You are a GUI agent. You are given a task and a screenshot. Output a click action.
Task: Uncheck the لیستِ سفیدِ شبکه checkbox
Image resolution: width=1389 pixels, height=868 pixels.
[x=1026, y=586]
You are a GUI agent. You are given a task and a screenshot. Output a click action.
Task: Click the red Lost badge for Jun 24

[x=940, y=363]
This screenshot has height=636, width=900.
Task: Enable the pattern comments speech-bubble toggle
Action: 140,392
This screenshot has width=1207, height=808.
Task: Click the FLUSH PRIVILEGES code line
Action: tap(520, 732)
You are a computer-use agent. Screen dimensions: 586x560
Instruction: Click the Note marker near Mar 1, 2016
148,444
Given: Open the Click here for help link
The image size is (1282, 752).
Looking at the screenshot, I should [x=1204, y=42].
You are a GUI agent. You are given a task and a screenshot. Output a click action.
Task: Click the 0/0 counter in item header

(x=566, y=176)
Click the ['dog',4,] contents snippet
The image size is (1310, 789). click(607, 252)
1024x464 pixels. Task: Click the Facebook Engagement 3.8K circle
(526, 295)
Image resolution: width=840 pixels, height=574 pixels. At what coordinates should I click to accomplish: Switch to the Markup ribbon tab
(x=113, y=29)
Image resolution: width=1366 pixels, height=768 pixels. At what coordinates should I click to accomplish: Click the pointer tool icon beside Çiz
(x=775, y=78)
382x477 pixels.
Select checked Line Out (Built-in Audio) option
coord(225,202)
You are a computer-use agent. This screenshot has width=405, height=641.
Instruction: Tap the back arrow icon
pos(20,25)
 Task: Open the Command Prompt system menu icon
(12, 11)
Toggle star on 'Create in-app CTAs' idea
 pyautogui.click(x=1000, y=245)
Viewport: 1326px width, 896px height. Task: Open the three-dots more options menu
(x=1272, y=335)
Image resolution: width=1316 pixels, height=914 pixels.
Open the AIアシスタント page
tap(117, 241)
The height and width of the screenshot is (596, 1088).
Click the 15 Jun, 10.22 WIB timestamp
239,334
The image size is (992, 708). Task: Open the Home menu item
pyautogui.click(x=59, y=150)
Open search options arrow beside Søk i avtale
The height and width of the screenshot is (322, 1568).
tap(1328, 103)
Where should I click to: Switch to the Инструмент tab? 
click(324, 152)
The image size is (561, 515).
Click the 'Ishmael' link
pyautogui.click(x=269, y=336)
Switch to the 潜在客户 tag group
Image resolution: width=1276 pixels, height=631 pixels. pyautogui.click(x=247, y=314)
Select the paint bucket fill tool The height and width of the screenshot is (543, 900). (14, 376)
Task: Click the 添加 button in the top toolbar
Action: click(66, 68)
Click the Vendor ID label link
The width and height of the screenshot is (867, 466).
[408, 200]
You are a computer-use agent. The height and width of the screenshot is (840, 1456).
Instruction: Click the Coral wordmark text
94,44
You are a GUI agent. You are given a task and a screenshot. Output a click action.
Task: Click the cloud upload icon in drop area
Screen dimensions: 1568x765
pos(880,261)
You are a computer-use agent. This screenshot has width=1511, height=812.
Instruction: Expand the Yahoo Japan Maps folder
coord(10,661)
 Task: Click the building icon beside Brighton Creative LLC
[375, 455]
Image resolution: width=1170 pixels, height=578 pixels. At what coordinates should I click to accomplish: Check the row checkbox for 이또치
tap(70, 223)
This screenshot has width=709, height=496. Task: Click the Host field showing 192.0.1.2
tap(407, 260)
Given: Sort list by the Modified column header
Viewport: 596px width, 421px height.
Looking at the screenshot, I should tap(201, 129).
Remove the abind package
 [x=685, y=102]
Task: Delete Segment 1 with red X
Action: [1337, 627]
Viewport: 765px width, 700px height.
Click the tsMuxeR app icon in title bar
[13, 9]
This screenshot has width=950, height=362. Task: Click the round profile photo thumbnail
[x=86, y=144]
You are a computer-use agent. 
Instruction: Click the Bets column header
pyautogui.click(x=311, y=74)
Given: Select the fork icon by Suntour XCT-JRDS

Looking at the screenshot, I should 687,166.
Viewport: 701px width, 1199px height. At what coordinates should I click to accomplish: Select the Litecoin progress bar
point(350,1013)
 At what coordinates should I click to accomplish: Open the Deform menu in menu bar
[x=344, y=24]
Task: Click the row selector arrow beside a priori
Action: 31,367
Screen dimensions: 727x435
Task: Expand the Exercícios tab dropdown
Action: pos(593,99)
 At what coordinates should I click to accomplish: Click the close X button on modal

■ Directions for this task:
Word for word, output all of the material above.

■ Answer area:
You are a GUI agent. You are given a task and a screenshot. Output a click action.
Task: Uncheck the لیستِ سفیدِ شبکه checkbox
Image resolution: width=1389 pixels, height=868 pixels.
[x=1026, y=586]
You are a GUI agent. You are given a task and a screenshot. Output a click action.
Task: Click the red Lost badge for Jun 24

[x=940, y=363]
This screenshot has height=636, width=900.
Task: Enable the pattern comments speech-bubble toggle
Action: 140,392
This screenshot has width=1207, height=808.
Task: Click the FLUSH PRIVILEGES code line
Action: tap(520, 732)
You are a computer-use agent. Screen dimensions: 586x560
Instruction: Click the Note marker near Mar 1, 2016
148,444
Given: Open the Click here for help link
The image size is (1282, 752).
Looking at the screenshot, I should [x=1204, y=42].
You are a GUI agent. You are given a task and a screenshot. Output a click action.
Task: Click the 0/0 counter in item header

(x=566, y=176)
Click the ['dog',4,] contents snippet
The image size is (1310, 789). click(607, 252)
1024x464 pixels. Task: Click the Facebook Engagement 3.8K circle
(526, 295)
Image resolution: width=840 pixels, height=574 pixels. At what coordinates should I click to accomplish: Switch to the Markup ribbon tab
(x=113, y=29)
Image resolution: width=1366 pixels, height=768 pixels. At what coordinates should I click to accomplish: Click the pointer tool icon beside Çiz
(x=775, y=78)
382x477 pixels.
Select checked Line Out (Built-in Audio) option
coord(225,202)
You are a computer-use agent. This screenshot has width=405, height=641.
Instruction: Tap the back arrow icon
pos(20,25)
 Task: Open the Command Prompt system menu icon
(12, 11)
Toggle star on 'Create in-app CTAs' idea
 pyautogui.click(x=1000, y=245)
Viewport: 1326px width, 896px height. Task: Open the three-dots more options menu
(x=1272, y=335)
Image resolution: width=1316 pixels, height=914 pixels.
Open the AIアシスタント page
tap(117, 241)
The height and width of the screenshot is (596, 1088).
Click the 15 Jun, 10.22 WIB timestamp
239,334
The image size is (992, 708). Task: Open the Home menu item
pyautogui.click(x=59, y=150)
Open search options arrow beside Søk i avtale
The height and width of the screenshot is (322, 1568).
tap(1328, 103)
Where should I click to: Switch to the Инструмент tab? 
click(324, 152)
The image size is (561, 515).
Click the 'Ishmael' link
pyautogui.click(x=269, y=336)
Switch to the 潜在客户 tag group
Image resolution: width=1276 pixels, height=631 pixels. pyautogui.click(x=247, y=314)
Select the paint bucket fill tool The height and width of the screenshot is (543, 900). (14, 376)
Task: Click the 添加 button in the top toolbar
Action: click(66, 68)
Click the Vendor ID label link
The width and height of the screenshot is (867, 466).
[408, 200]
You are a computer-use agent. The height and width of the screenshot is (840, 1456).
Instruction: Click the Coral wordmark text
94,44
You are a GUI agent. You are given a task and a screenshot. Output a click action.
Task: Click the cloud upload icon in drop area
Screen dimensions: 1568x765
pos(880,261)
You are a computer-use agent. This screenshot has width=1511, height=812.
Instruction: Expand the Yahoo Japan Maps folder
coord(10,661)
 Task: Click the building icon beside Brighton Creative LLC
[375, 455]
Image resolution: width=1170 pixels, height=578 pixels. At what coordinates should I click to accomplish: Check the row checkbox for 이또치
tap(70, 223)
This screenshot has width=709, height=496. Task: Click the Host field showing 192.0.1.2
tap(407, 260)
Given: Sort list by the Modified column header
Viewport: 596px width, 421px height.
Looking at the screenshot, I should tap(201, 129).
Remove the abind package
 [x=685, y=102]
Task: Delete Segment 1 with red X
Action: [1337, 627]
Viewport: 765px width, 700px height.
Click the tsMuxeR app icon in title bar
[13, 9]
This screenshot has width=950, height=362. Task: Click the round profile photo thumbnail
[x=86, y=144]
You are a computer-use agent. 
Instruction: Click the Bets column header
pyautogui.click(x=311, y=74)
Given: Select the fork icon by Suntour XCT-JRDS

Looking at the screenshot, I should 687,166.
Viewport: 701px width, 1199px height. At what coordinates should I click to accomplish: Select the Litecoin progress bar
point(350,1013)
 At what coordinates should I click to accomplish: Open the Deform menu in menu bar
[x=344, y=24]
Task: Click the row selector arrow beside a priori
Action: 31,367
Screen dimensions: 727x435
Task: Expand the Exercícios tab dropdown
Action: pos(593,99)
 At what coordinates should I click to accomplish: Click the close X button on modal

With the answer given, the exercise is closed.